Foreign Animal Disease Program Collaborates to Instill Biosecurity Practices
Covered how to prevent the introduction of foreign animal diseases into your facility
The American Feed Industry Association (AFIA) debuted a new educational program focusing on foreign animal disease this week in conjunction with the International Production & Processing Expo (IPPE) in Atlanta, Ga. The event, “Biosecurity in the Face of Foreign Animal Disease – What the Feed Industry Needs to Know,” discussed how to prevent the introduction of foreign animal diseases into your facility, what to do if a disease outbreak comes to the U.S. and much more.
“After today, I think all attendees may feel a little better about how to prepare themselves for a foreign animal disease outbreak,” said Paul Davis, Ph.D., AFIA’s director of quality, animal food safety and education. “With African swine fever continuing to make headlines across the globe, it’s important for the protein sector to work together to practice good biosecurity.”
The program included four experts who discussed biosecurity in varying species, including: the design and implementation for poultry operations, swine feed mill biosecurity for prevention of domestic and foreign animal diseases, and beef cattle biosecurity practices and prospects.
Cassie Jones, Ph.D., an associate professor at Kansas State University, compared biosecurity to hurdles. She explained that the industry can put up hurdles to prevent pathogen transfer through feed through excluding high risk ingredients, extending biosecurity practices from farms to mills and practicing active mitigation.

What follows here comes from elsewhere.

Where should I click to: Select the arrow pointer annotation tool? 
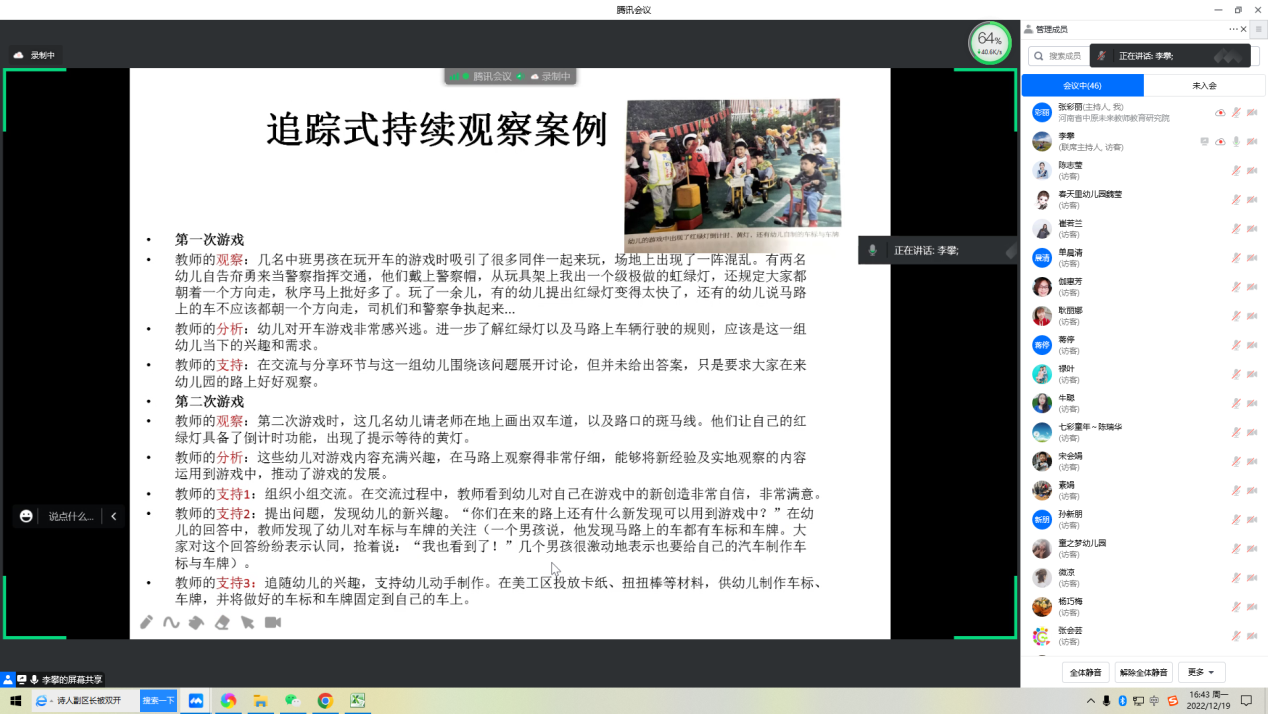click(x=247, y=622)
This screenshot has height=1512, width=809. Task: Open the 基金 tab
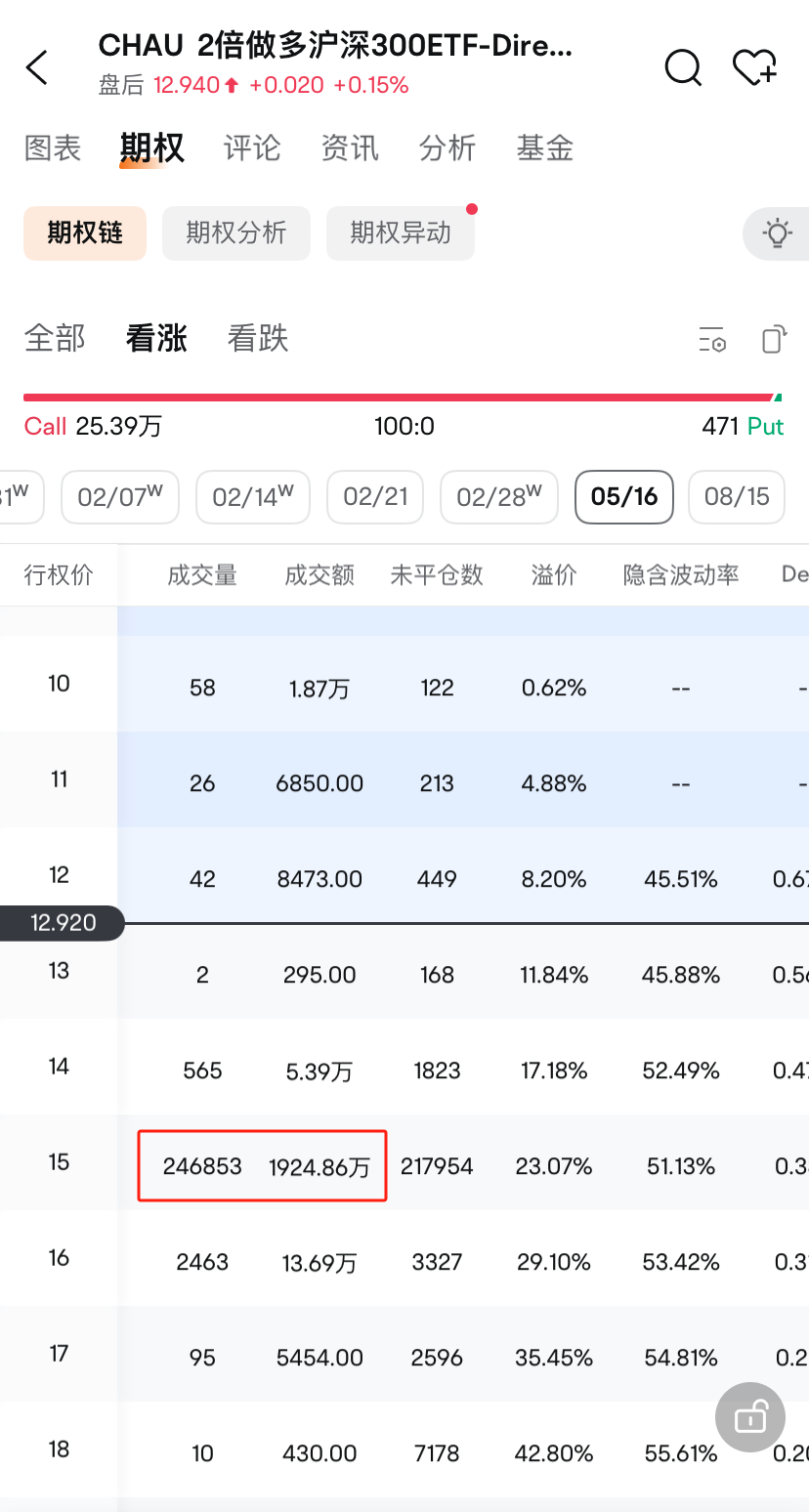(x=545, y=148)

“We know that we have risk,” said Jones. “The goal for feed security is to create hurdles to make it harder for the disease to spread.”
IPPE is a collaboration of three shows – the International Feed Expo, International Meat Expo and International Poultry Expo – representing the entire chain of protein production and processing. The annual event is sponsored by AFIA, the North American Meat Institute and the U.S. Poultry & Egg Association.